The response should reproduce exactly the lines from the top of the listing below through the one that contains "Winx (545, 1341)", and nothing else; pictures do not belong in it.
- - -
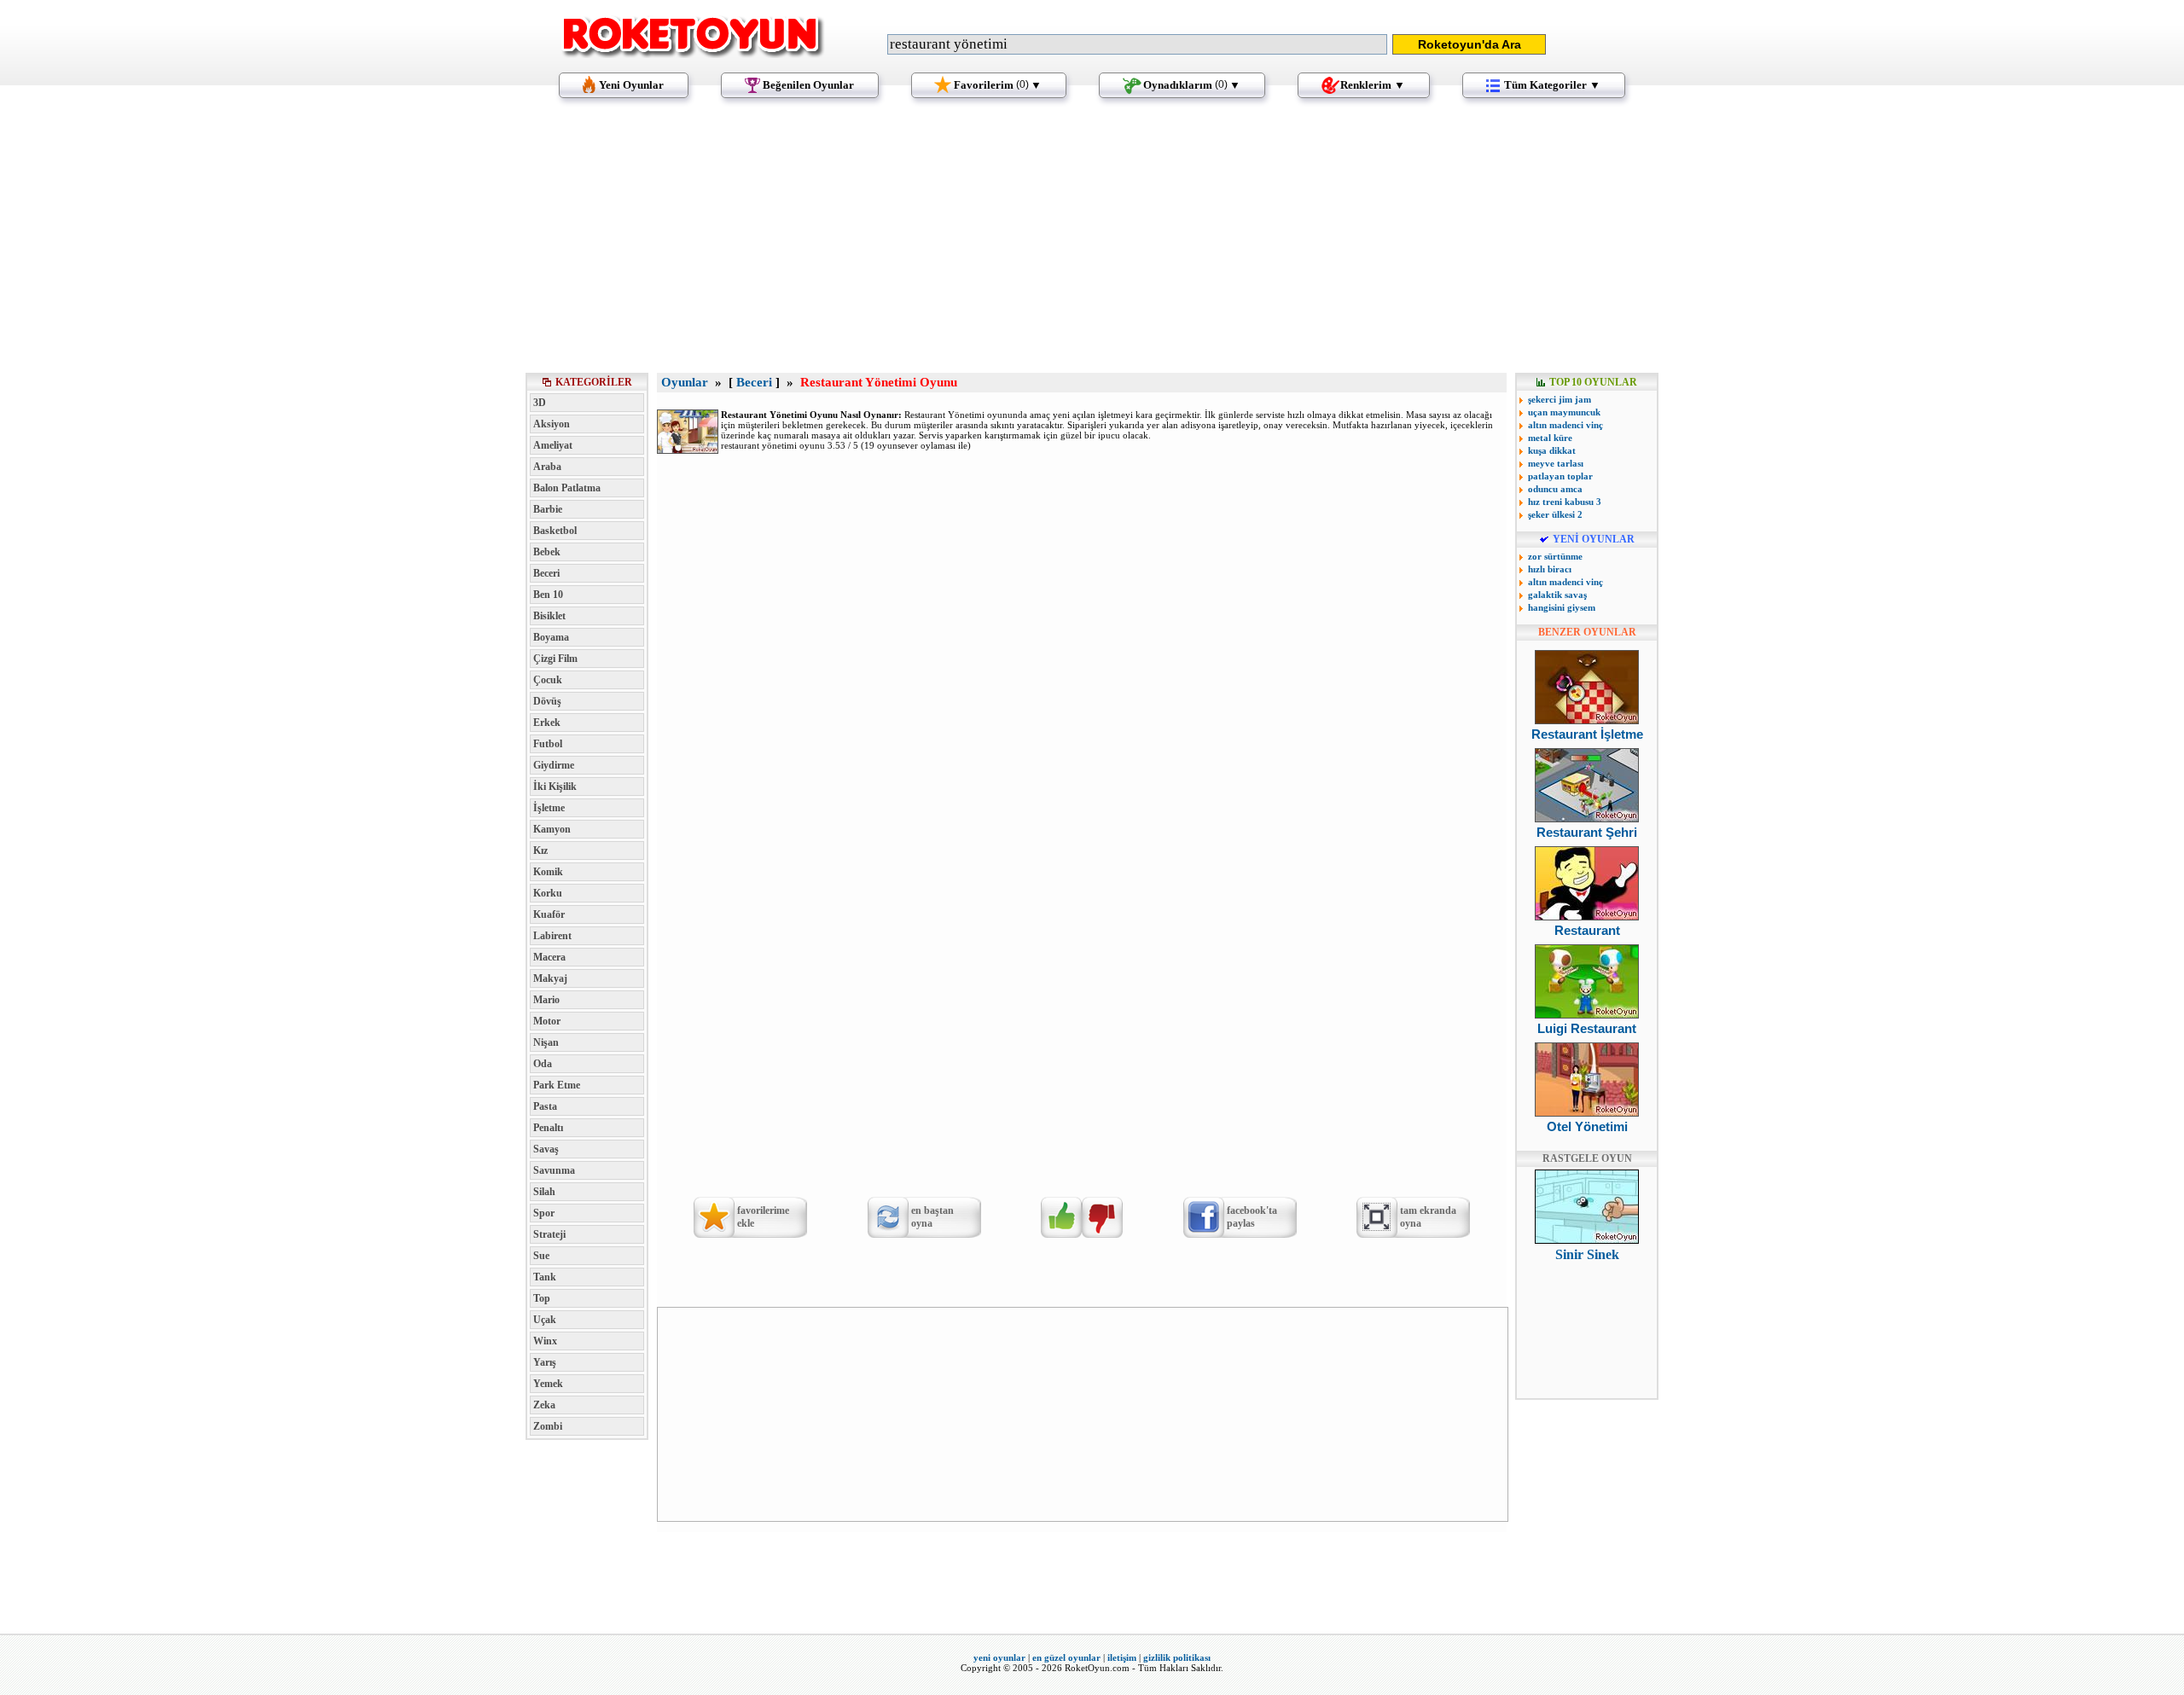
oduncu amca (1555, 489)
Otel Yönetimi (1587, 1126)
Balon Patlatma (567, 488)
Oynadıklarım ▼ (1191, 84)
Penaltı (548, 1128)
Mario (546, 1000)
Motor (547, 1021)
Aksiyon (551, 424)
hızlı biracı (1549, 569)
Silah (544, 1192)
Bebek (547, 552)
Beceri (546, 573)
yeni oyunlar (999, 1657)
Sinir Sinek (1587, 1254)
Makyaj (550, 978)
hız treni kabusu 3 (1564, 501)
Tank (544, 1277)
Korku (547, 893)
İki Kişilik (555, 786)
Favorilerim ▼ (998, 84)
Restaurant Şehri (1586, 832)
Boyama (551, 637)
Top (541, 1298)
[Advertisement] (1092, 243)
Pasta (545, 1106)
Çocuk (547, 680)
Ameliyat (552, 445)
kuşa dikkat (1552, 450)
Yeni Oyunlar (631, 84)
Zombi (547, 1426)
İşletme (549, 808)
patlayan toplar (1560, 476)
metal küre (1550, 437)
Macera (549, 957)
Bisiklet (549, 616)
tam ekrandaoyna (1428, 1216)
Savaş (546, 1149)
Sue (541, 1256)
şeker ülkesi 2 (1555, 514)
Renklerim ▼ (1372, 84)
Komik (548, 872)
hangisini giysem (1561, 607)
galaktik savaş (1557, 594)
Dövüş (547, 701)
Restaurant (1587, 930)
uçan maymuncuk (1564, 412)
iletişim (1121, 1657)
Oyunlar (684, 382)
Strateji (549, 1234)
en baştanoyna (932, 1216)
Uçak (544, 1320)
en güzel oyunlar (1066, 1657)
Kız (540, 850)
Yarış (544, 1362)
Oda (542, 1064)
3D (539, 403)
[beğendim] (1061, 1217)
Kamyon (552, 829)
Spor (544, 1213)
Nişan (546, 1042)
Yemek (548, 1384)
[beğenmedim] (1102, 1217)
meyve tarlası (1555, 463)
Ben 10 (548, 595)
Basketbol (555, 531)
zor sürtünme (1555, 556)
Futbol (547, 744)
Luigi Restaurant (1586, 1028)
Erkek (547, 723)
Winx (545, 1341)
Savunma (554, 1170)
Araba (547, 467)
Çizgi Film (555, 659)
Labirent (552, 936)
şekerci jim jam (1559, 399)
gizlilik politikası (1177, 1657)
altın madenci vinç (1565, 425)
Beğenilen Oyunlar (808, 84)
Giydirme (553, 765)
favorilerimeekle (763, 1216)
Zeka (544, 1405)
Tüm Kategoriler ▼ (1552, 84)
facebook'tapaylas (1252, 1216)
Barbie (547, 509)
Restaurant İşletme (1587, 734)
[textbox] (1137, 44)
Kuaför (549, 914)
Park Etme (556, 1085)
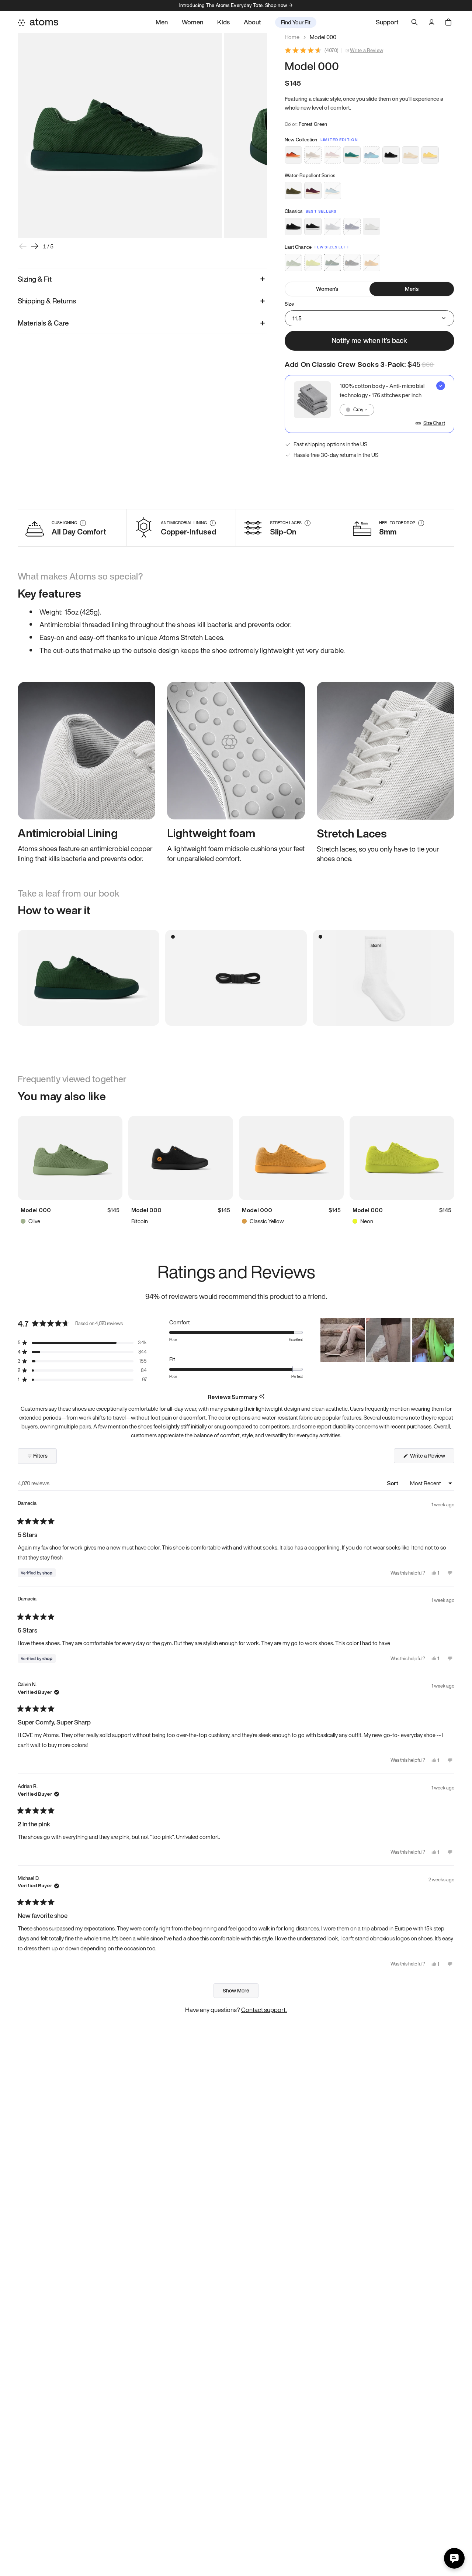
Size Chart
- - -
• **Exercise response**
oduncu amca (1555, 489)
Otel Yönetimi (1587, 1126)
Balon Patlatma (567, 488)
Oynadıklarım ▼ (1191, 84)
Penaltı (548, 1128)
Mario (546, 1000)
Motor (547, 1021)
Aksiyon (551, 424)
hızlı biracı (1549, 569)
Silah (544, 1192)
Bebek (547, 552)
Beceri (546, 573)
yeni oyunlar (999, 1657)
Sinir Sinek (1587, 1254)
Makyaj (550, 978)
hız treni kabusu 3 (1564, 501)
Tank (544, 1277)
Korku (547, 893)
İki Kişilik (555, 786)
Favorilerim ▼ (998, 84)
Restaurant Şehri (1586, 832)
Boyama (551, 637)
Top (541, 1298)
[Advertisement] (1092, 243)
Pasta (545, 1106)
Çocuk (547, 680)
Ameliyat (552, 445)
kuşa dikkat (1552, 450)
Yeni Oyunlar (631, 84)
Zombi (547, 1426)
İşletme (549, 808)
patlayan toplar (1560, 476)
metal küre (1550, 437)
Macera (549, 957)
Bisiklet (549, 616)
tam ekrandaoyna (1428, 1216)
Savaş (546, 1149)
Sue (541, 1256)
şeker ülkesi 2 (1555, 514)
Renklerim ▼ (1372, 84)
Komik (548, 872)
hangisini giysem (1561, 607)
galaktik savaş (1557, 594)
Dövüş (547, 701)
Restaurant (1587, 930)
uçan maymuncuk (1564, 412)
iletişim (1121, 1657)
Oyunlar (684, 382)
Strateji (549, 1234)
en baştanoyna (932, 1216)
Uçak (544, 1320)
en güzel oyunlar (1066, 1657)
Kız (540, 850)
Yarış (544, 1362)
Oda (542, 1064)
3D (539, 403)
[beğendim] (1061, 1217)
Kamyon (552, 829)
Spor (544, 1213)
Nişan (546, 1042)
Yemek (548, 1384)
[beğenmedim] (1102, 1217)
meyve tarlası (1555, 463)
Ben 10 (548, 595)
Basketbol (555, 531)
zor sürtünme (1555, 556)
Futbol (547, 744)
Luigi Restaurant (1586, 1028)
Erkek (547, 723)
Winx (545, 1341)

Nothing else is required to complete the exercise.